This map shows the proportion of individuals in Washington communities living at or below the federal poverty line (annual income $26,500), paired with average energy burden (percentage of annual household income spent on energy costs).
Despite efforts to provide affordable energy to the non-urban parts of the state, rural communities in Washington State have a median energy burden that is 1.5 times greater than their urban counterparts, ranging from 2–8%, as compared to 1–5% in urban communities.
This means that a person making the median income in Washington State ($77,006) could pay $770-$3,850 on energy bills in an urban community, versus $1,540-$6,160 in a rural one. The costs associated with energy bills are often made more significant by compounding socioeconomic challenges, such as increased housing burden and lessened economic opportunities.

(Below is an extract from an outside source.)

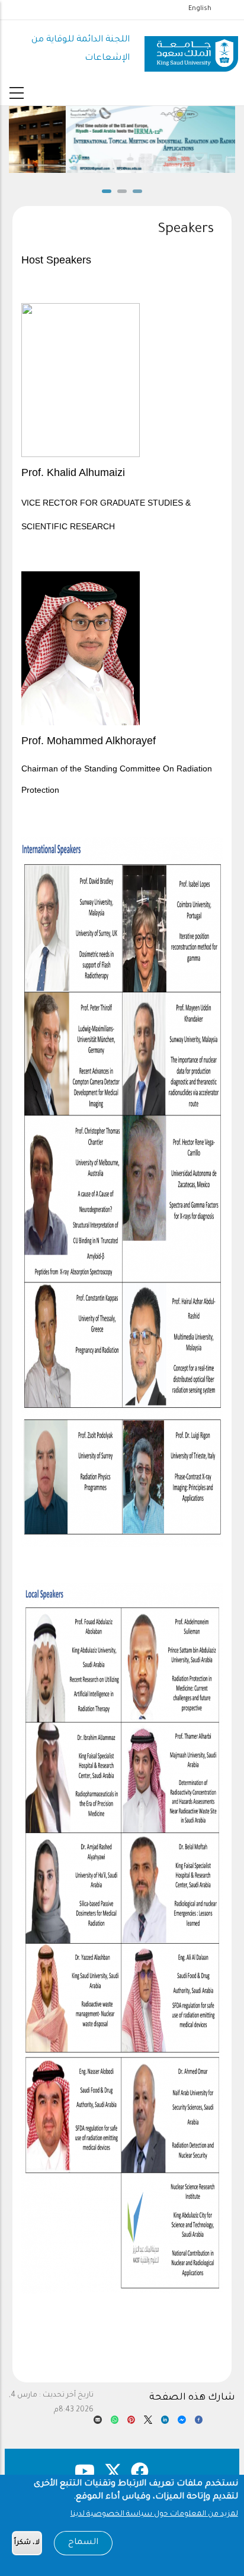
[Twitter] (148, 2423)
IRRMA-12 (122, 167)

Note: For the Community-Defined Decarbonization project, the definition of a rural community is a census tract that lies beyond a metropolitan tract (including micropolitan, small town, and rural tracts). Read the full Community-Defined Decarbonization report here.
The map is divided into census tracts, which are color-coded to show the community-level relationship between the proportion of poverty and average energy burden. Black lines indicate counties and red lines indicate Tribal Lands.

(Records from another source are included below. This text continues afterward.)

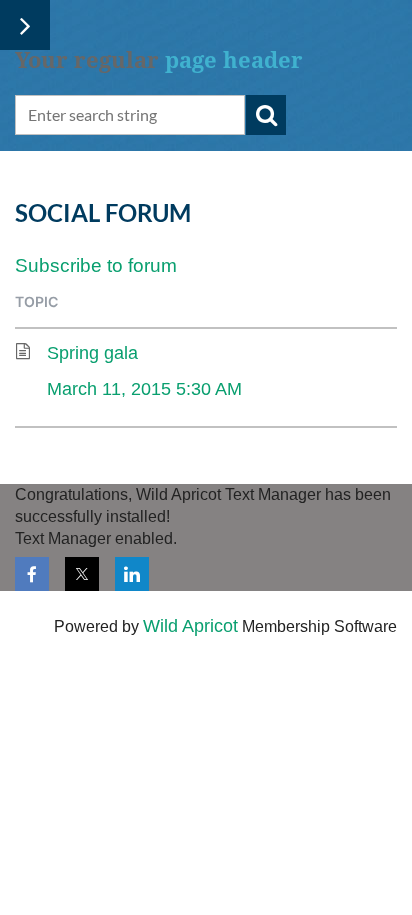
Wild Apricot (190, 626)
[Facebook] (32, 574)
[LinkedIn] (132, 574)
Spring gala (92, 353)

The darkest green (top right square in the legend) indicates communities with both high proportions of poverty and high average energy burden. The blue (bottom right) indicates communities with high energy burden but low proportions of poverty, while the light green (top left) shows communities with low proportions of poverty but high energy burden.
Lastly, the light yellow (bottom left) shows areas that have both low proportions of poverty and low average energy burden. Note: The white area between Yakima County and Franklin County is Hanford, a decommissioned nuclear production site where no one is permitted to live within 35 miles and hence is not a census tract.
Click on the map to see associated data, including the rurality of the census tract (rural or urban). Use the + and – buttons in the upper left to zoom in and out of different census tracts and use the search bar in the upper righthand corner to search for an address.